▶ **SUPPLIED PASSAGE**:

"""

2007-01-07 Thread Martin v. Löwis
[EMAIL PROTECTED] schrieb:
 Is there a Pythonic way to read the file and identify any illegal XML
 characters so I can strip them out? this would keep my program more
 flexible - if the vendor is going to allow one illegal character in
 their document, there's no way of knowing if another one will pop up
 later.

Notice that you are talking about bytes here, not characters. It is
inherently difficult to determine invalid bytes - you first have to
determine the encoding, then (mentally) decode, and then find out
whether there are any invalid characters.

The invalid XML characters can be found in

http://www.w3.org/TR/2006/REC-xml-20060816/#charsets

So invalid characters are #x0 .. #x8, #xB, #xC, #xE .. #x1F,
#xD800 .. #xDFFF, #xFFFE, #x.

"""

▶ **DATA LINES**:
"""

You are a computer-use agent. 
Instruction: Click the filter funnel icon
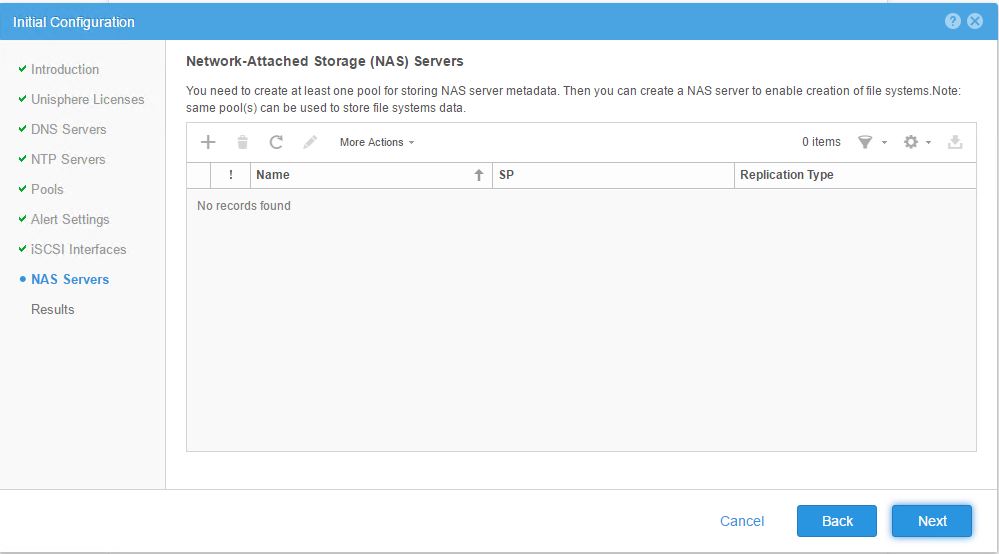[x=866, y=142]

"""

▶ **REQUESTS**:
A - Please copy the part of the post on invalid XML characters from "2007-01-07 Thread Martin" to "any invalid characters." word for word.
B - Continue the post on invalid XML characters from its last sentence.

▶ **RESPONSES TO THE TASKS**:
A -
2007-01-07 Thread Martin v. Löwis
[EMAIL PROTECTED] schrieb:
 Is there a Pythonic way to read the file and identify any illegal XML
 characters so I can strip them out? this would keep my program more
 flexible - if the vendor is going to allow one illegal character in
 their document, there's no way of knowing if another one will pop up
 later.

Notice that you are talking about bytes here, not characters. It is
inherently difficult to determine invalid bytes - you first have to
determine the encoding, then (mentally) decode, and then find out
whether there are any invalid characters.

B -
If you restrict attention to only the invalid characters below
#x20 (i.e. control characters), and also restrict attention to
encodings that are strict ASCII supersets (ASCII, ISO-8859-x,
UTF-8), you can filter out the invalid characters on the byte
level. Otherwise, you have to decode, filter out on the character
level, and then encode again. Neither approach will deal with
bytes that are invalid wrt. the encoding.

To filter out these bytes, I recommend to use str.translate.
Make an identity table for the substitution, and put the
bytes you want deleted into the delete table.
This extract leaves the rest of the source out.